- _PASSAGE FOURNI_
• • • •
# FR: I was afraid because he said that



## JosephW

Salut. J’ai vu les autres postes mais je ne suis pas arrivé de trouver une réponse à ma question. Je sais que dans cette phrase, on doit conjuguer le premier _avoir_ avec le subjonctif. Mais faut-il faire le même avec le deuxième _avoir_ aussi bien que l’_être_ ?   
 
« J’ai eu peur parce qu’il m’ait dit que le homme avec qui j’ai un entretien est un salaud. »
 
Merci d’avance.


----------



## marget

JosephW said:


> Salut. J’ai vu les autres postes mais je ne suis pas arrivé de trouver une réponse à ma question. Je sais que dans cette phrase, on doit conjuguer le premier _avoir_ avec le subjonctif. Mais faut-il faire le même avec le deuxième _avoir_ aussi bien que l’_être_ ?
> 
> « J’ai eu peur parce qu’il m’ait dit que le homme avec qui j’ai un entretien est un salaud. »
> 
> Merci d’avance.


Je pense que le subjonctif n'est pas du tout nécessaire dans cette phrase, même après parce que.


----------



## Punky Zoé

JosephW said:


> « J’ai eu peur parce qu’il m’*a* dit que l*'*homme avec qui j’ai un entretien est un salaud. »


Marget a raison, pas de subjonctif ici.


----------



## JosephW

marget said:


> Je pense que le subjonctif n'est pas du tout nécessaire dans cette phrase, même après parce que.
• • • •
- _DONNÉES FOURNIES_

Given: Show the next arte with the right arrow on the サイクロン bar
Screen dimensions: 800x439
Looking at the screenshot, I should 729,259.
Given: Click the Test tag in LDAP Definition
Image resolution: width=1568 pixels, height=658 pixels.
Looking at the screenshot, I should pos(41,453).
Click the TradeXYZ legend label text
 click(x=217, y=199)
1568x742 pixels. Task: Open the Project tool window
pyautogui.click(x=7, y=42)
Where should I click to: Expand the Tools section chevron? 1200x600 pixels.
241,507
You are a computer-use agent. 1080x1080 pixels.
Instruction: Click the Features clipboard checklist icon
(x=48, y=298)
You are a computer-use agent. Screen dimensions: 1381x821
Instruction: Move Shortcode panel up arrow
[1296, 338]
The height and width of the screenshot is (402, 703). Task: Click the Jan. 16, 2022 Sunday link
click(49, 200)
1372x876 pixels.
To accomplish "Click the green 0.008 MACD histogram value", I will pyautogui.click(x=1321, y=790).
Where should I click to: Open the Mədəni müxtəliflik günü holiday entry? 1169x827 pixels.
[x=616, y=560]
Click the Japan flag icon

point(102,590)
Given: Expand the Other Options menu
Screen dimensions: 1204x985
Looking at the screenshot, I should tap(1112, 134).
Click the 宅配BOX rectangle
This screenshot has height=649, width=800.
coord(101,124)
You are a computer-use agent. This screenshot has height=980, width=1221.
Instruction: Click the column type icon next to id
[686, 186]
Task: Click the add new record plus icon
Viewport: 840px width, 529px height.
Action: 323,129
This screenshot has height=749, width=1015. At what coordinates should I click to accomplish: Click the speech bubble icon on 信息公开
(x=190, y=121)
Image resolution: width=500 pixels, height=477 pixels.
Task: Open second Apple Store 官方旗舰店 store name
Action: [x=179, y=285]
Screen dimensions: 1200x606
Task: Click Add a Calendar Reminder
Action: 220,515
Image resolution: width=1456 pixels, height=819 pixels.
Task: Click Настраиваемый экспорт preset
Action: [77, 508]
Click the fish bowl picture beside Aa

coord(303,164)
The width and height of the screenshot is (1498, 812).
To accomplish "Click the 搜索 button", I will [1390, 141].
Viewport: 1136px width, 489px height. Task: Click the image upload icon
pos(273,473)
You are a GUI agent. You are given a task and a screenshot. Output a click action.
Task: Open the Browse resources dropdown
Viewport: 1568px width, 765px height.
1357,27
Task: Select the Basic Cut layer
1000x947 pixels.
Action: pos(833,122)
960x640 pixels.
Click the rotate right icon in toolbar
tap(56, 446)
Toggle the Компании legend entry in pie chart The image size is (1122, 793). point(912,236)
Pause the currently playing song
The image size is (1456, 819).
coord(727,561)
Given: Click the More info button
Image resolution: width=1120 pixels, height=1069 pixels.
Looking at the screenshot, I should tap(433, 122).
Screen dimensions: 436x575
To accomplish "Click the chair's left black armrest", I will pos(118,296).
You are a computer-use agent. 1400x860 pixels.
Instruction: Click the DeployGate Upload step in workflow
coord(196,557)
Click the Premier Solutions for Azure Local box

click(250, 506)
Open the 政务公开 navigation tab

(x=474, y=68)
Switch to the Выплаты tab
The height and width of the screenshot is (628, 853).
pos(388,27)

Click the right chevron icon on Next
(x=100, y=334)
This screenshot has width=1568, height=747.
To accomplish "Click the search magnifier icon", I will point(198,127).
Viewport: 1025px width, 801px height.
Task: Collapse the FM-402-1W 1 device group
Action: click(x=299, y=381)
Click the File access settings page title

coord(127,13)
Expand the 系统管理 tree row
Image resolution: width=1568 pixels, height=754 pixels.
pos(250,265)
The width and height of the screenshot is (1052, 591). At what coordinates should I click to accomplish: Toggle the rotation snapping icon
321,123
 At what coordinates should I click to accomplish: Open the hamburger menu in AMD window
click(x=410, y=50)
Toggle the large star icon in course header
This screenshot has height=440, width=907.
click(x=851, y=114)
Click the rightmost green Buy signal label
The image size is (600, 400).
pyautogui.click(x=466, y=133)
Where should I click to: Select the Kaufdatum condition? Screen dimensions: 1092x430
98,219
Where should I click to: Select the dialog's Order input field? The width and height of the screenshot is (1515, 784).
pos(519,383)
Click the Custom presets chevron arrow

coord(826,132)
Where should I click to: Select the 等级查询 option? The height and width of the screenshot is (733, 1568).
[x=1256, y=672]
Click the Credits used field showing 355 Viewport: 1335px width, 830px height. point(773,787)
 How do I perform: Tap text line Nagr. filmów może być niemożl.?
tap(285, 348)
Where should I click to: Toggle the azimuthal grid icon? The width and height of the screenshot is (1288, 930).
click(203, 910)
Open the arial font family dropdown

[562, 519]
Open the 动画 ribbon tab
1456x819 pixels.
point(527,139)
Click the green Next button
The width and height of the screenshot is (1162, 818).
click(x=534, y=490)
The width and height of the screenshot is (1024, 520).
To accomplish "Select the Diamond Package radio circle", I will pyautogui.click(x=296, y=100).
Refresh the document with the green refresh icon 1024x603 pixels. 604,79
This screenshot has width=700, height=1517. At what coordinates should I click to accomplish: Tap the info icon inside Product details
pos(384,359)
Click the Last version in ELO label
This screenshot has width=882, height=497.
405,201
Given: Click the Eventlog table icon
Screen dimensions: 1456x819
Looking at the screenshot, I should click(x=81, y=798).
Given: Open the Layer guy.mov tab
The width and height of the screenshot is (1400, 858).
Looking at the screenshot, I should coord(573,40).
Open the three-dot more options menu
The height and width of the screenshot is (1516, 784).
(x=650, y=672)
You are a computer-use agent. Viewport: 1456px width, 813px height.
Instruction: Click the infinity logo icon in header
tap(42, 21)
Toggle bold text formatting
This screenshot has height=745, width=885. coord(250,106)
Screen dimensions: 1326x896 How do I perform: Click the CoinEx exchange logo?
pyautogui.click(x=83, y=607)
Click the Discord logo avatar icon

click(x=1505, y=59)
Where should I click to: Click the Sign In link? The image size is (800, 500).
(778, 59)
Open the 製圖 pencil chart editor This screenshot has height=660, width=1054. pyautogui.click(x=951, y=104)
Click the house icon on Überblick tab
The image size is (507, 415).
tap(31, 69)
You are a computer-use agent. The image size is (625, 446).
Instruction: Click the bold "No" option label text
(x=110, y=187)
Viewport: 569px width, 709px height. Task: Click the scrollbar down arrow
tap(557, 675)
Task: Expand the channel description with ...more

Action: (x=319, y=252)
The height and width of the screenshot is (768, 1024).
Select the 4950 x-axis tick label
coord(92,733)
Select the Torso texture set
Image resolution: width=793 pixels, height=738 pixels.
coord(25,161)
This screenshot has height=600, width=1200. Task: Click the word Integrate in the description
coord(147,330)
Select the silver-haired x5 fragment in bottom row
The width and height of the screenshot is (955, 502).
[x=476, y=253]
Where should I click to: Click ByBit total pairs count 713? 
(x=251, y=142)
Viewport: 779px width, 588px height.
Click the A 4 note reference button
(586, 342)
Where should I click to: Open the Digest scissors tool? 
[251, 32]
• • • •
- _CONSIGNE A_
Dans le fil de discussion sur le subjonctif, reformulez plus brièvement le paragraphe qui commence par « Salut. J’ai vu les autres postes » en gardant ses faits principaux.
- _CONSIGNE B_
Dans le fil de discussion sur le subjonctif, qui a raison d’après le message de Punky Zoé ?
- _CONSIGNE C_
Poursuivez le fil de discussion sur le subjonctif à partir de son dernier message affiché.

- _RÉSULTAT A_
Je n’ai pas trouvé de réponse dans les autres messages. Je sais que le premier « avoir » de cette phrase doit être au subjonctif. Faut-il faire de même pour le deuxième « avoir » et pour « être » ?

- _RÉSULTAT B_
Marget a raison, il ne faut pas de subjonctif ici.

- _RÉSULTAT C_
Merci marget. Donc si l’on utilise « avoir peur parce que », on utilise toujours l’indicatif ?


----------



## quinoa

Ce sont les verbes "J'ai peur que" "Je crains que" qui seront suivis du subjonctif


----------



## L'Inconnu

JosephW said:


> « J’ai eu peur parce qu’il m’ait dit que le homme avec qui j’ai un entretien est un salaud. »


 
You know that you should use the subjunctive after ‘avoir peur que’, but your not certain about whether or not to use it with ‘avoir peur parce que’. Perhaps you could use a different conjunction.

« J’ai eu peur quand il m’a dit que l’homme avec qui j’ai un entretien est un salaud.»

I guess it depends on what you really mean to say. Compare these two sentences:

«I’m afraid because he’s a ball-buster.»
«J’ai peur parce que c'est un fils de pute.»

«I’m afraid that he may be a ball-buster.»
«J’ai peur qu’il soit un fils de pute.»


----------



## JosephW

L'Inconnu said:


> «I’m afraid because he’s a ball-buster.»
> «J’ai peur parce que c'est un fils de pute.»
> 
> «I’m afraid that he may be a ball-buster.»
> «J’ai peur qu’il soit un fils de pute.»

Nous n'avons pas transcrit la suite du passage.